Cold creek water up to my ankles. Eleven years old. Uncle Rowan gripping the back of my neck hard enough to bruise.

You feel it before it feels you,he’d said.

And when it rises, you don’t chase it. You don’t feed it. You outlast it.

In for four.

Hold.

Out for six.

Control isn’t optional.

It’s inherited.

It’s just proximity, I tell myself. She’s out mapping rocks, and the range doesn’t like being measured. It pushes back against intrusion. Always has.

Nothing more than that.

Winnie sidesteps. I open my eyes.

Josephine sits among sun-blackened rocks near the eastern boundary markers, notebook tucked against her hip, phone angled toward the horizon. She’s not studying the rock this time.

She’s watching the sky.

Smart. Too smart.

The hum rises—not loud, but insistent. A pressure beneath my sternum, the same ache that used to split my vision when I was fifteen and couldn’t yet hold it steady.

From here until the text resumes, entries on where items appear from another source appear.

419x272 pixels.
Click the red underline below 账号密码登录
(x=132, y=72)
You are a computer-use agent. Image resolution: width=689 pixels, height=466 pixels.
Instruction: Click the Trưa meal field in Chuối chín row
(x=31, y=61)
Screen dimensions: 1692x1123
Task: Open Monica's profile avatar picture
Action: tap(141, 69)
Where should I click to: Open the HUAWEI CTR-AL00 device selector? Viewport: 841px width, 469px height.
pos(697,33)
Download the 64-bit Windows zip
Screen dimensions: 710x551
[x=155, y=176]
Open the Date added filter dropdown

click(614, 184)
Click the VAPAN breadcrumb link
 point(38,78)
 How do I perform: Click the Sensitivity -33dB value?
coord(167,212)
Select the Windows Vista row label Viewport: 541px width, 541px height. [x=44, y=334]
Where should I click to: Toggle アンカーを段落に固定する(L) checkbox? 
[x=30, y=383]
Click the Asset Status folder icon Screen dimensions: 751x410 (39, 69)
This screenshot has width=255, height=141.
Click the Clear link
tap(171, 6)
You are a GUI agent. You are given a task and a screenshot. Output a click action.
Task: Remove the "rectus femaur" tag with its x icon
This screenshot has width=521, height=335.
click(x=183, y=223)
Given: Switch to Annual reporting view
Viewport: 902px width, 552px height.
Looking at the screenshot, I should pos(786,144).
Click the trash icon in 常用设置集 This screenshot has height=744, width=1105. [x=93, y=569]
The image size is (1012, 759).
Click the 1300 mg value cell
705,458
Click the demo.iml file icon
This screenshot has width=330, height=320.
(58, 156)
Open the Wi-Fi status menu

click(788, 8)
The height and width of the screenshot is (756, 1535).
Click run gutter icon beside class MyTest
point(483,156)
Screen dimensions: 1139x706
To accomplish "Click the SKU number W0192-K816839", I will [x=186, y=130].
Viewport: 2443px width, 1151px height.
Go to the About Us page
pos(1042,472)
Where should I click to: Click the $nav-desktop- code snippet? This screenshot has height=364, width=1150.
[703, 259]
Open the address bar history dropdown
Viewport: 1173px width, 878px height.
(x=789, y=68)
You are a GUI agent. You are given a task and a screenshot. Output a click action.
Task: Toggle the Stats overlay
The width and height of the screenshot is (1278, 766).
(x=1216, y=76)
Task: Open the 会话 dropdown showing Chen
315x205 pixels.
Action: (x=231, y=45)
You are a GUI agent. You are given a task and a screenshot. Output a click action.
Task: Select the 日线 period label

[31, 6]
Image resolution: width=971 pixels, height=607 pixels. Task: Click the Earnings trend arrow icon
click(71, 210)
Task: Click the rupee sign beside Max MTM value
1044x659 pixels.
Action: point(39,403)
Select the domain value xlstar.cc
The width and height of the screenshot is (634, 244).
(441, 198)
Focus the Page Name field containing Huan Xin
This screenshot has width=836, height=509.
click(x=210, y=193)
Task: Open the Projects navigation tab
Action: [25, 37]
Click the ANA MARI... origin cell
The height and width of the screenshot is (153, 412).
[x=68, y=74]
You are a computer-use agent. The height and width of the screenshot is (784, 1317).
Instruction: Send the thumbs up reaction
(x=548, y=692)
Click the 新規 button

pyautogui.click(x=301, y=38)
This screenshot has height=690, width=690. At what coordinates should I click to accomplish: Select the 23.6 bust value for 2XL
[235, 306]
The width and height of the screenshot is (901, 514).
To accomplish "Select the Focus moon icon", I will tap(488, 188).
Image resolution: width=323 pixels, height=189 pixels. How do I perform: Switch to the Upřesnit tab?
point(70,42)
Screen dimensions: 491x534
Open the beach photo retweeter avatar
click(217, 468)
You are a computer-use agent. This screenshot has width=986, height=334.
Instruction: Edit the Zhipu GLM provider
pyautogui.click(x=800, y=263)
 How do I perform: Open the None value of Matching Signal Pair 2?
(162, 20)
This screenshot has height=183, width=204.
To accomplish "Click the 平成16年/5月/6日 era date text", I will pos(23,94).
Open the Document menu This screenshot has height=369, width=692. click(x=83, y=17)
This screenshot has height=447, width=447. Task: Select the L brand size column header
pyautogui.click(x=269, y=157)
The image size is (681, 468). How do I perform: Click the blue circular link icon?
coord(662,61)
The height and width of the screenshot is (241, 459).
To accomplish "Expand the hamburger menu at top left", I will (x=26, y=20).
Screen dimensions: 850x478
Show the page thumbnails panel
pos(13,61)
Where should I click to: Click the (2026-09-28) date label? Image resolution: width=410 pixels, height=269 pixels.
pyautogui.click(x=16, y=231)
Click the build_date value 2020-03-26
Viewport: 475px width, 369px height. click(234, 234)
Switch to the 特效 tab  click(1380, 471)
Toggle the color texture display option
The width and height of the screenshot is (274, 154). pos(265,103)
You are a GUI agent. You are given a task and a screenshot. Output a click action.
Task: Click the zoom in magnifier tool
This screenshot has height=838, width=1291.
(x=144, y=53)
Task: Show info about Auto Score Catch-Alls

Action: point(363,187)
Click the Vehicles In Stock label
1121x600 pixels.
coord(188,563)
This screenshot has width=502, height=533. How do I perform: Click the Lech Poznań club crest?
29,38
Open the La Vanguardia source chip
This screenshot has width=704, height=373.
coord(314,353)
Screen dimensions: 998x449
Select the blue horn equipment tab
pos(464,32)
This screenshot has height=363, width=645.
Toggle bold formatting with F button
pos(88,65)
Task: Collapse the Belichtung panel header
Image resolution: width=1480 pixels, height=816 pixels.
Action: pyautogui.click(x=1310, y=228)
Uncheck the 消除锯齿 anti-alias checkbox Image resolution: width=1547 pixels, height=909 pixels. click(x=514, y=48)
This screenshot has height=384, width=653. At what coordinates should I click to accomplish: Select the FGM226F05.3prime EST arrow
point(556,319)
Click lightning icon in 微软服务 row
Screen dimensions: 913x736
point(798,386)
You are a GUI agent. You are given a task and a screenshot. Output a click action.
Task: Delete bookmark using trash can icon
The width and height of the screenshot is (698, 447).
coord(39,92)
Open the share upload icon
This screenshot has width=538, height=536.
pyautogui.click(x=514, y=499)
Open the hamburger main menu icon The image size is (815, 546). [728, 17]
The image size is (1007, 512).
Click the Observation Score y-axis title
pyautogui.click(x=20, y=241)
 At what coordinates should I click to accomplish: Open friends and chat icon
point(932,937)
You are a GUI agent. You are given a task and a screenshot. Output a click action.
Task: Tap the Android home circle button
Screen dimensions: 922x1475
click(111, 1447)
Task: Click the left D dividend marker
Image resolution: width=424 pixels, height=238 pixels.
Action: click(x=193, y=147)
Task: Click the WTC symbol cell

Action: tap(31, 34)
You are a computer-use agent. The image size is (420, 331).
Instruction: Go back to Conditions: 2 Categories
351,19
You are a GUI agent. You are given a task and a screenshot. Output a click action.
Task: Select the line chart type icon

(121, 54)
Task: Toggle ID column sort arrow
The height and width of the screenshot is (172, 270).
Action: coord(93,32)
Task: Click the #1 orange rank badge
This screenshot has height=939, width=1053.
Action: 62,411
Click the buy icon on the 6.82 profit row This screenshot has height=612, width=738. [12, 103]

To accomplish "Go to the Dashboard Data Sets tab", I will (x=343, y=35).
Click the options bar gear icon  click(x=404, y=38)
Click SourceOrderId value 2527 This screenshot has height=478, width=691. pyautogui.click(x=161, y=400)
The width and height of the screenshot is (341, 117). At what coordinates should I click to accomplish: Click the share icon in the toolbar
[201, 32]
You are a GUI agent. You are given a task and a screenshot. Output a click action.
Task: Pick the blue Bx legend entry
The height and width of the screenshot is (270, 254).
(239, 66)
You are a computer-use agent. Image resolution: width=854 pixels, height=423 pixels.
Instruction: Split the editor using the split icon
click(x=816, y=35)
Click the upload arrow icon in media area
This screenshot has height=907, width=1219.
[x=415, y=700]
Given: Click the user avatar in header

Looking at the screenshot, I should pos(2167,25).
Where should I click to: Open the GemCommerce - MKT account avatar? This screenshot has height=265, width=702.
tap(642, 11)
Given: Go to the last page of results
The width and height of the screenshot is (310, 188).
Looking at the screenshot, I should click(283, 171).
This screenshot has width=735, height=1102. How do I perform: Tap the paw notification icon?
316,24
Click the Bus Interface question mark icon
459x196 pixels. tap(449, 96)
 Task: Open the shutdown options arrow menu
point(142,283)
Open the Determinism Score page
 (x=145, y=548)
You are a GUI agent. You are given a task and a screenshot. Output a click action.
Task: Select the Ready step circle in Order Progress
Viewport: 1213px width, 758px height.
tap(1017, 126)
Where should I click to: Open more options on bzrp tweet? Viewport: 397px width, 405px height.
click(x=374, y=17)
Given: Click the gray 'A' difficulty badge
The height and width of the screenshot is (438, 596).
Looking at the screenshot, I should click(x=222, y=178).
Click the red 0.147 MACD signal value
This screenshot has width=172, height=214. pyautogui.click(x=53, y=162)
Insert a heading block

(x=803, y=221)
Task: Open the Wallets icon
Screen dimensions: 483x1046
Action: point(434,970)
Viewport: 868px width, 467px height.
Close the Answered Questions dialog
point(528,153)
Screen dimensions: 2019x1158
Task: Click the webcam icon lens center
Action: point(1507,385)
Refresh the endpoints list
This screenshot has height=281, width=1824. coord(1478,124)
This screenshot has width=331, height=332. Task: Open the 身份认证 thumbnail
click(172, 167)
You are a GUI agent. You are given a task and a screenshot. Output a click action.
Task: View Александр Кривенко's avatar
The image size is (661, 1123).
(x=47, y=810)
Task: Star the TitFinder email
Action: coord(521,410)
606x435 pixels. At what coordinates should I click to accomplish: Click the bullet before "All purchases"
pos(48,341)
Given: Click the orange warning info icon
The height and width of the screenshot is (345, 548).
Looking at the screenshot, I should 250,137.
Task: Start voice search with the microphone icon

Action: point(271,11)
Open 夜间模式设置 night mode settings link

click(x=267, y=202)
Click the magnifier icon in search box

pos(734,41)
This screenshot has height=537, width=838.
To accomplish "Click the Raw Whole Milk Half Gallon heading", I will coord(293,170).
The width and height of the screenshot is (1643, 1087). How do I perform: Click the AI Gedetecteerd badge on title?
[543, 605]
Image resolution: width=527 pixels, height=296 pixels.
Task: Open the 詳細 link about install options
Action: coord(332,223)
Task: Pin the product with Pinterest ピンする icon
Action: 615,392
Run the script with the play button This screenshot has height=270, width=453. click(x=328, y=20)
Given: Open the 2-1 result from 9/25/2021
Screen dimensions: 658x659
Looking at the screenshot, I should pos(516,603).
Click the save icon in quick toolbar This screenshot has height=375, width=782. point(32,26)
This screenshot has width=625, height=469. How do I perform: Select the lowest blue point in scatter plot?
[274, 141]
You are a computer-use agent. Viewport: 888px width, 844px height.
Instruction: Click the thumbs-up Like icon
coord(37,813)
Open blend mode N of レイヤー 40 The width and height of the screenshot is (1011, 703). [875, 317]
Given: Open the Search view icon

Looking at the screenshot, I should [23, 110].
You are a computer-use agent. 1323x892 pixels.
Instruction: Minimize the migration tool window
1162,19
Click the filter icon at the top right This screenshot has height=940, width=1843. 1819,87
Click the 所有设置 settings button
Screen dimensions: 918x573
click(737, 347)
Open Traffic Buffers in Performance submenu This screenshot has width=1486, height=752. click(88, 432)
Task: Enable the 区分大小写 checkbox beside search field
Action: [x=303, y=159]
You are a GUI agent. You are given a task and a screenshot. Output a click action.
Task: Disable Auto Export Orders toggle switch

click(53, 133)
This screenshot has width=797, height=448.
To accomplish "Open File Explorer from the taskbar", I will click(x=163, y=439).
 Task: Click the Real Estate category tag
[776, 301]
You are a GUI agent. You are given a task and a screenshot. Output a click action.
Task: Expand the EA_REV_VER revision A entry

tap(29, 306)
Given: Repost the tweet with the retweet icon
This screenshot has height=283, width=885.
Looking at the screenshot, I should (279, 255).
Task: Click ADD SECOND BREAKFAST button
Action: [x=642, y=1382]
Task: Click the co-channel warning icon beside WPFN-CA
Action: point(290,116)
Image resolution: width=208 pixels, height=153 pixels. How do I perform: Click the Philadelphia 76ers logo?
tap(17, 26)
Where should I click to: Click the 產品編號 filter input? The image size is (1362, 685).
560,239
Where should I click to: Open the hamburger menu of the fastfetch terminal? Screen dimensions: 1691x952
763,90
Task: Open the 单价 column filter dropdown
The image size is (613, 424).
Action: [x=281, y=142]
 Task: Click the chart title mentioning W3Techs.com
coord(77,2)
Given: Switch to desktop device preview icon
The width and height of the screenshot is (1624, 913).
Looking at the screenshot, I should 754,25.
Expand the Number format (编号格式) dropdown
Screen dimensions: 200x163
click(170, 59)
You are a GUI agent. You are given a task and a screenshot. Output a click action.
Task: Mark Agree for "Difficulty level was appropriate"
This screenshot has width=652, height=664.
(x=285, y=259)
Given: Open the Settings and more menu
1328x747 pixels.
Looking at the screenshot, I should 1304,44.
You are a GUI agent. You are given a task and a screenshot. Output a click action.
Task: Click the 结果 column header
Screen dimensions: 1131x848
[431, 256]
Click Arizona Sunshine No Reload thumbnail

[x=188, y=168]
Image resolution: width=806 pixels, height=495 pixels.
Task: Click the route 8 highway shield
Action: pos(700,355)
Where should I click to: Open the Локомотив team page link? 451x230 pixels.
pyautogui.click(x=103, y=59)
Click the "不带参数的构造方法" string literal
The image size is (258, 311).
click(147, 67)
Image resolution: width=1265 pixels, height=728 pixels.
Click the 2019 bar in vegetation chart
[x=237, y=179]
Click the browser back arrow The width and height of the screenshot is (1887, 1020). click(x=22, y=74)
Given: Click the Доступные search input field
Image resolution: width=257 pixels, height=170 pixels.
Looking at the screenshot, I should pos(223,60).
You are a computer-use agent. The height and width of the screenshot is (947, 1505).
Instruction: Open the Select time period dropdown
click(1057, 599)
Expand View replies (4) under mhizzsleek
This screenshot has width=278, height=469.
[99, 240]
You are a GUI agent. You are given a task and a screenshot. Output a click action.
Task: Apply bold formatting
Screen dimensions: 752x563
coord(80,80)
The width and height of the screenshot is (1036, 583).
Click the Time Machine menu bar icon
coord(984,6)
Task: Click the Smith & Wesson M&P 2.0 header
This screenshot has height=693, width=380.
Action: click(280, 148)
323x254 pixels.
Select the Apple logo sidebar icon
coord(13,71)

Mags had watched me then, eyes unreadable.

You don’t suppress it,she’d said quietly after the others left.

You contain it. Suppression fractures. Containment endures.

I nudge Winnie forward before instinct becomes hesitation.

She hears the approach and doesn’t startle anymore. Just lifts her chin, steady and unimpressed, like I’m one of her petroglyphs.

“You’re closer than yesterday,” I say.

“So are you,” she replies.

The wind sweeps low across the scrub, bending sage in one unified direction.

Intentional.

My skin feels tight. Like it’s holding something in.

She gestures toward the outcropping behind her. “The orientation shifts three degrees from the previous site. That’s not random.”

“Everything out here shifts,” I answer. “Wind. Sand. People.”